Installation
Linux (Ubuntu/Debian)
sudo apt-get update
sudo apt-get install bulk-extractor
macOS
brew install bulk-extractor
From Source
git clone https://github.com/simsong/bulk_extractor.git
cd bulk_extractor
./bootstrap.sh
./configure
make
sudo make install
Verify Installation
bulk_extractor -V # Version info
which bulk_extractor # Location
Basic Scanning
Scan a Disk Image
bulk_extractor -o output_dir /path/to/image.dd
Scan a Directory
bulk_extractor -o output_dir /path/to/directory
Scan with Specific File
bulk_extractor -o output_dir /path/to/file.bin
Quick Scan (Limited Recursion)

---

## What is asked
a - From the bulk_extractor installation guide, list in order every command shown under the "From Source" heading.
b - According to the bulk_extractor installation guide, which command installs the tool on macOS?

## Dataset content
---

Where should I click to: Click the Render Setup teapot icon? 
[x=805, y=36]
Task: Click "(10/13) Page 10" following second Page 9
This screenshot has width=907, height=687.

---

## Outputs by task
a -
git clone https://github.com/simsong/bulk_extractor.git
cd bulk_extractor
./bootstrap.sh
./configure
make
sudo make install

b - brew install bulk-extractor